Pria yang saat ini masih berdiri di depan jendela dalam diam, memejamkan mata sejenak kemudian berbalik menatap Tian. Dirinya sudah mengambil keputusan besar, keluar dari sel tahanan dengan bantuan Tian tanpa mengatakan apapun pada Shintia.
Tian mengedipkan sebelah mata dan menunjuk Yoga dengan rokok di tangan. "Kulihat dia benar-benar tergila-gila padamu, lo," ucapnya mengingatkan.
Yoga tetap tak membuka suara kemudian melangkah dan duduk di sebelah Tian. Mengambil sebatang rokok milik Tian diatas meja dan menyulutnya, kepulan asap rokok pun membumbung keluar dari mulut. Dirinya sudah memikirkan matang-matang langkah apa yang akan ia lakukan dan harusnya Tian diam. Pria itu hanya perlu melihatnya dan menggunakan kemampuannya jika dibutuhkan. Tidak apa merasakan sakit di awal, kecewa di awal, jika kedua rasa yang tak pernah manusia inginkan itu akan berlabuh pada sesuatu yang disebut kebahagiaan.
"Haish, terserah kau saja lah. Kau memang selalu punya rencana di balik apapun yang kau lakukan," kata Tian seraya bengkit dari duduknya dan melangkah keluar ruangan. "Aku mau cari udara segar, jika terjadi sesuatu panggil aku saja," ucapnya sebelum menutup pintu.
Yoga menatap pintu ruangan yang kini telah tertutup rapat. Kembali mengisap rokok di tangan, perhatiannya teralihkan pada asbak di hadapan. Asbak serupa yang ada di bar malam itu saat dirinya dengan sengaja membiarkan anak buah Raska mengambil gambar. Bahkan dirinya pun sengaja menggiring anak buah Raska ke sana.

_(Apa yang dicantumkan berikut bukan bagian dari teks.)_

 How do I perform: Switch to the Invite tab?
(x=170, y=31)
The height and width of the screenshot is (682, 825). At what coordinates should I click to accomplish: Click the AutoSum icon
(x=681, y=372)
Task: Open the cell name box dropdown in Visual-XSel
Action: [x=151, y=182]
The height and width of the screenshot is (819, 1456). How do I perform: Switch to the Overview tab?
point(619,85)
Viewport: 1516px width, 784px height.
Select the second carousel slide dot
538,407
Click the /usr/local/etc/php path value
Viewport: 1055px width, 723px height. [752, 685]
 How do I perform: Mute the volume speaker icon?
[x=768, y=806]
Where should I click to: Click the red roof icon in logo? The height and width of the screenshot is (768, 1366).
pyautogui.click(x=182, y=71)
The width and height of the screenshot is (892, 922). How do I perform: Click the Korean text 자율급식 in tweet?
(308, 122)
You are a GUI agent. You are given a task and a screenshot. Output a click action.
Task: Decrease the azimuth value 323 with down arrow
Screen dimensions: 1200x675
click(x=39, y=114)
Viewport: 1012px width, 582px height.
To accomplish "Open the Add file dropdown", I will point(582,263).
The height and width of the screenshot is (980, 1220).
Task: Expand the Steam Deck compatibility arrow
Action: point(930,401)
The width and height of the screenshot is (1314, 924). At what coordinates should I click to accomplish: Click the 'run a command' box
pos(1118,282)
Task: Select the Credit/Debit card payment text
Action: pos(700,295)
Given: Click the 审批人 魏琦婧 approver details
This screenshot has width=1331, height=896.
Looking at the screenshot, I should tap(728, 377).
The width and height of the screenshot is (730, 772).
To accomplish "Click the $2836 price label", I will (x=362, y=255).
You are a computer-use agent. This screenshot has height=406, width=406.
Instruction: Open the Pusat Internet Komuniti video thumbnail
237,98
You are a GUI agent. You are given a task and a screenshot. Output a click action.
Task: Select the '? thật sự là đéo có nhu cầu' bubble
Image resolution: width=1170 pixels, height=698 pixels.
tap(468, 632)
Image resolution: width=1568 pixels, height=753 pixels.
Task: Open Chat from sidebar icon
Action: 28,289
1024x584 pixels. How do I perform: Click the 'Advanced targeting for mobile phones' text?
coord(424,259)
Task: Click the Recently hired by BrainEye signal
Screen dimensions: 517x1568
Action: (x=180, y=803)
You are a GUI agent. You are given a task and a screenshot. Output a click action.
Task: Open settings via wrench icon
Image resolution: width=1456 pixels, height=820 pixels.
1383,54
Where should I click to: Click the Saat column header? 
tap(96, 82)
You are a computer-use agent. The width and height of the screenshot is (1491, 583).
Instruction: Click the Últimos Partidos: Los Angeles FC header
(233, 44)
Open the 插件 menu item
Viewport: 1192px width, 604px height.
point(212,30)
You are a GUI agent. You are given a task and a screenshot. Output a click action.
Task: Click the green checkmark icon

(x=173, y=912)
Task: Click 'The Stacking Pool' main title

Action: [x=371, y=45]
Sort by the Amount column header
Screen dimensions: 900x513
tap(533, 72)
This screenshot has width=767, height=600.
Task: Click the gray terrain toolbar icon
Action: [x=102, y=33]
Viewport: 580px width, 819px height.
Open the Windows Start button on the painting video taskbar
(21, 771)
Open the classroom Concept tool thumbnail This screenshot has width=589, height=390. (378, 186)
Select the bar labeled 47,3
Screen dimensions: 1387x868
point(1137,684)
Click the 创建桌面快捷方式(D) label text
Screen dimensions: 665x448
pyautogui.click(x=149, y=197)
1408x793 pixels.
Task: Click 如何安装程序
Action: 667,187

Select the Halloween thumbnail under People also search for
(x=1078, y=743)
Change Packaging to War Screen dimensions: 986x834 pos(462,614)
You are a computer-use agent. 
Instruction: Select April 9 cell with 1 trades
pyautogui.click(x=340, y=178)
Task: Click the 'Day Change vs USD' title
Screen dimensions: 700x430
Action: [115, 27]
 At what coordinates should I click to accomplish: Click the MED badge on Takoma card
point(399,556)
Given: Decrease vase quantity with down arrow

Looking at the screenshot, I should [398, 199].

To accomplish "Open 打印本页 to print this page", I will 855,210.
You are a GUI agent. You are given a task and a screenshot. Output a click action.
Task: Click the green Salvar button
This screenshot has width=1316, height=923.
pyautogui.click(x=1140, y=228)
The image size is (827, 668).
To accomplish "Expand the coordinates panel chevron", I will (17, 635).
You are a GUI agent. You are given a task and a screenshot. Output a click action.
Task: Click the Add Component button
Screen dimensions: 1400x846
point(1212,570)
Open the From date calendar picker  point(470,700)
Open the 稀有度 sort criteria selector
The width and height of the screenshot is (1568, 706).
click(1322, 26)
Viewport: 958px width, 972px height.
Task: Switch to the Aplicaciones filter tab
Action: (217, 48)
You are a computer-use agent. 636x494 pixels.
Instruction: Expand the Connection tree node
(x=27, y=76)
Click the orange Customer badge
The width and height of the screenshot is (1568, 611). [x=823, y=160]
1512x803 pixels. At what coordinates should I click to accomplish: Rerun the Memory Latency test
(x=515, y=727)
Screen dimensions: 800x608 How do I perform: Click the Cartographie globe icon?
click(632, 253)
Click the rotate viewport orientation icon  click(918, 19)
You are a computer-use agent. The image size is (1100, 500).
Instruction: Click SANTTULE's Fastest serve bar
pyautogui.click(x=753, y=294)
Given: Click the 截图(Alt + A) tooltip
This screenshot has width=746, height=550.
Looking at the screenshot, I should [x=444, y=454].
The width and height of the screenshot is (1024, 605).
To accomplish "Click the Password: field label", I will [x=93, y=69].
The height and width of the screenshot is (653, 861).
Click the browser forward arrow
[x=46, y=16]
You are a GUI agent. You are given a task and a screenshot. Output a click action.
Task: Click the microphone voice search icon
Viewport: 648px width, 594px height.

"Sudah puas memandangi wajahnya?" Tian tertawa kecil setelah mengatakannya. Saat ini dirinya tengah duduk di depan kemudi sebuah mobil yang terparkir tak jauh dari taman tempat Shintia biasa menghabiskan waktu jika tak memiliki kegiatan. Dan sama seperti waktu itu, ia menunggu Yoga yang diam-diam mengawasi Shintia. Yoga baru saja kembali setelah hampir satu jam mengawasi Shintia.
Yoga hanya melirik Tian lewat ekor mata dan tak berniat menyambungi godaan Tian. Sejak keluar dari penjara, Tian sudah seperti sopir pribadi yang akan menemaninya kemanapun.
"Rasanya aku menyesal telah keluar," ucap Yoga seraya menatap lurus ke depan.
"Haha, ayo lah. Aku hanya bercanda, Bung. Lagipula justru sebaliknya, harusnya kau berterima kasih padaku. Jika aku tak menghasutmu, kau mungkin akan jadi mayat di sana sebelum kau keluar," timpal Tian disertai tawa. Dirinya masih sama, tak berubah sejak terakhir kali Yoga bertemu. Mulutnya yang kerap bicara frontal sama sekali tak berubah seakan lupa usia.